Instability of in-plane vortices in two-dimensional easy-plane ferromagnets

An analysis of the core region of an in-plane vortex in the two-dimensional Heisenberg model with easy-plane anisotropy λ=${\mathit{J}}_{\mathit{z}}$/${\mathit{J}}_{\mathit{x}\mathit{y}}$ leads to a clear understanding of the instability towards transformation into an out-of-plane vortex as a function of anisotropy. The anisotropy parameter ${\lambda }_{\mathit{c}}$ at which the in-plane vortex becomes unstable and develops into an out-of-plane vortex is determined with an accuracy comparable to computer simulations for square, hexagonal, and triangular lattices.
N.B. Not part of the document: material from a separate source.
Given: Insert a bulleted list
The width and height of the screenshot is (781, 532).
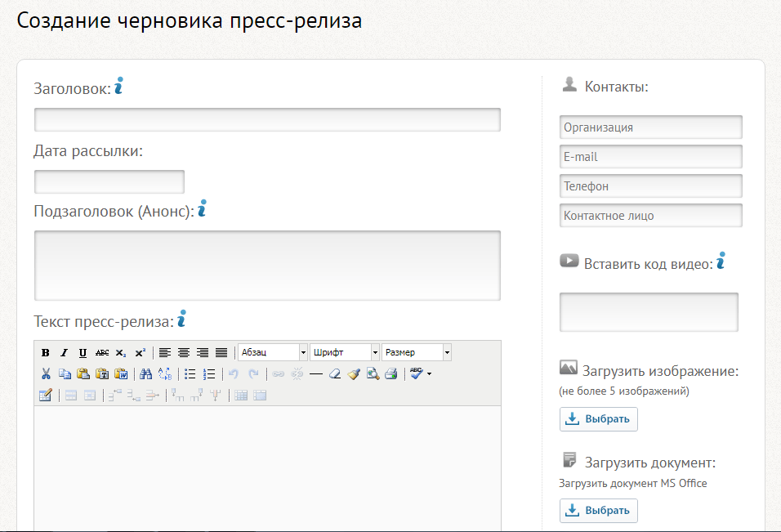Looking at the screenshot, I should (x=190, y=374).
For λ<${\lambda }_{\mathit{c}}$, the in-plane vortex is stable but exhibits a normal mode whose frequency goes to zero as ω∝(${\lambda }_{\mathit{c}}$-λ${)}^{1/2}$ as λ approaches ${\lambda }_{\mathit{c}}$. For λ>${\lambda }_{\mathit{c}}$, the static nonzero out-of-plane spin components grow as (λ-${\lambda }_{\mathit{c}}$${)}^{1/2}$. The lattice dependence of ${\lambda }_{\mathit{c}}$ is determined strongly by the number of spins in the core plaquette, is fundamentally a discreteness effect, and cannot be obtained in a continuum theory.